飼い犬にかまれ続けて

勝手気ままにライトノベルの感想を書いています。

「赤村崎葵子の分析はデタラメ」感想

赤村崎葵子の分析はデタラメ (電撃文庫)

〈あらすじ〉
分析部――それは部長たる赤村崎葵子があらゆる事象を(勝手に)分析し、余人には想像も付かない驚きの(偏見含む)道筋によって(たいていはどーでもいい)結論を導く部活である。
そう、彼女にかかれば結論はいつも藪の中。無駄にこんがらがった分析の先にかの美少女が導く驚愕と脱力の結論を、キミは把握できるか!? ひらめきと口から出任せとほんのちょっとのサービスででっちあげちゃう新感覚「分析」系ストーリー!

読み終わってまず思ったのは「面白いんだけど、はてどうやって感想を書こう?」ということ。
探偵モノとはちょっと違う。分析部のかなーり変わった美少女が、起きた事件を解決するために『分析』を始めるのだが、その筋立てがあまりにも無茶苦茶。また短編形式であり、章ごとにそれぞれの事件が起こり無理矢理解決に導く展開になっているため、読者は読者で「この物語の着地点は何処なのだろうか…?」と思ってしまう辺りが感想を書きにくくしてるのかな。あっと、あくまでも個人的な感想です。

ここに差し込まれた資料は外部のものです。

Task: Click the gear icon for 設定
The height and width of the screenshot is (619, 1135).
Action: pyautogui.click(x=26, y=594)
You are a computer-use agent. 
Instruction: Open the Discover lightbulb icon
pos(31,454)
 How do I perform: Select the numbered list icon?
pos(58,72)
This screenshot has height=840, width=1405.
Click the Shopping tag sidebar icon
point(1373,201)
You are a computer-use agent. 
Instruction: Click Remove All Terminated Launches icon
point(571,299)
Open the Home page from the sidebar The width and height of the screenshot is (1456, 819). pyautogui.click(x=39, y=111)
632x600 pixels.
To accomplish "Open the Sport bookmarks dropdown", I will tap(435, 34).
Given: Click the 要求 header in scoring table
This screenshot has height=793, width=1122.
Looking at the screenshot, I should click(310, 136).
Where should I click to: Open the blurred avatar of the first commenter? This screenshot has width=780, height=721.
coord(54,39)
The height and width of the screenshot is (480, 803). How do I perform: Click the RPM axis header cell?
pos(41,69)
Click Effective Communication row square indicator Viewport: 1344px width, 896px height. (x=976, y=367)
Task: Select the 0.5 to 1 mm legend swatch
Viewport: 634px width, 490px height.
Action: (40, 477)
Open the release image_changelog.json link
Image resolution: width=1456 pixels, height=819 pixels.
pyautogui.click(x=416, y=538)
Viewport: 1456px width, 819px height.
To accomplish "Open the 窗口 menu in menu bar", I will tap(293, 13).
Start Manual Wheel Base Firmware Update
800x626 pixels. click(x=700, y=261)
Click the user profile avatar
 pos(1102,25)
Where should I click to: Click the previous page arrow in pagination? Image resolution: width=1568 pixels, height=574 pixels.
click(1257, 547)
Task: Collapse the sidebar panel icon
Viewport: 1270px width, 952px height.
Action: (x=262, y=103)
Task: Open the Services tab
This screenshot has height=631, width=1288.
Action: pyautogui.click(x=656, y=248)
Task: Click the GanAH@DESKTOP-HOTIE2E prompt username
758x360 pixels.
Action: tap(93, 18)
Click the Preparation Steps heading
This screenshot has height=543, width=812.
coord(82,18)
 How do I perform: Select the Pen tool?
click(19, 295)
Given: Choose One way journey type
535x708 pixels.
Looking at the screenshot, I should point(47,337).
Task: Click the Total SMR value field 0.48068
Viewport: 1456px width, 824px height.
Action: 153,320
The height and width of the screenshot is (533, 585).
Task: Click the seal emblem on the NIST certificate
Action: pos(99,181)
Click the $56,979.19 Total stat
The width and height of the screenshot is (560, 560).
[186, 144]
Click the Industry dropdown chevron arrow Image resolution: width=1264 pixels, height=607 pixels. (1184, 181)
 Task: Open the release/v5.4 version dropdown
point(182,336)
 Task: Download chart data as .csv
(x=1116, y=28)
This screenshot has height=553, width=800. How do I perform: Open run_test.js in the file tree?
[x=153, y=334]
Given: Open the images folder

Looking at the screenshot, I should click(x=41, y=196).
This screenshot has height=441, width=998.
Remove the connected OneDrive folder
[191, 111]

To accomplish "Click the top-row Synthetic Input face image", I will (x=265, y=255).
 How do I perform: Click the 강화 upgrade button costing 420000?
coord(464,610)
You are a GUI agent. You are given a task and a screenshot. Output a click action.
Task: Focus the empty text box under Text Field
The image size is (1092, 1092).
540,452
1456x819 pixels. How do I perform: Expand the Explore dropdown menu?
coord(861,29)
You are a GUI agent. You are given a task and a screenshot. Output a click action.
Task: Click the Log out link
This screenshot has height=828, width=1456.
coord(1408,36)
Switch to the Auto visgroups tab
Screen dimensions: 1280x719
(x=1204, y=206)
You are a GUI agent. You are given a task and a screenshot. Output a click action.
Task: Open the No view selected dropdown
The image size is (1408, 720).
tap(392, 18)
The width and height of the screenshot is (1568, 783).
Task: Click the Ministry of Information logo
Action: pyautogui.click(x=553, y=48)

分析部の部長・赤村崎葵子。通称:テル…何処をどう略すと『テル』になるのか疑問で仕方が無いが、しかしそう名乗るのだから納得するしかない。無理矢理な分析を繰り返すテルの相棒ともいえる主人公の賀茂は、のほほんとした性格の至って普通の高校生。けれども常識を知らないテルの分析行動に振り回され、更にはテルに匹敵するアホなキャラクターたちに囲まれていることもあって、ツッコミ術は他の追随を許さないほどのキレの良さ。テルの介入によって混沌とする状況に対してただひとりツッコミを入れられる逸材。僕なら何も言えないよ。

いつもデタラメな分析ばかりしているテルではあるが、チャットルームの世界では、卓越した分析力を披露して、事の本質を賀茂に見せる。「巫山戯たことばかり言っているが、本当は凄い奴」そんな認識を、読者が持ち出す。
しかし物語後半に明らかになる真実が、テルという人間を映し出す。僅かな勘違いが引き起こしたズレ。勝手な思い込みではあるが、その思い込みがテルの評価を逆転させる。

テルと賀茂の関係。この辺りから物語の着地点が見え始めてくる。テルという人間に別の価値を見出していた賀茂は、本当のことを知った後でも、彼女の隣にいたいと思えるか…答えはイエスだ。テルと一緒にいた時間は、勘違いでも嘘でもない、心を通い合わせる時間だった。というところでハッピーな幕引きになるのだが、いや流石に方向性を示すのが遅すぎたかな。面白かっただけに、そこだけ惜しかった。上手く書いて欲しかったかな、と思う。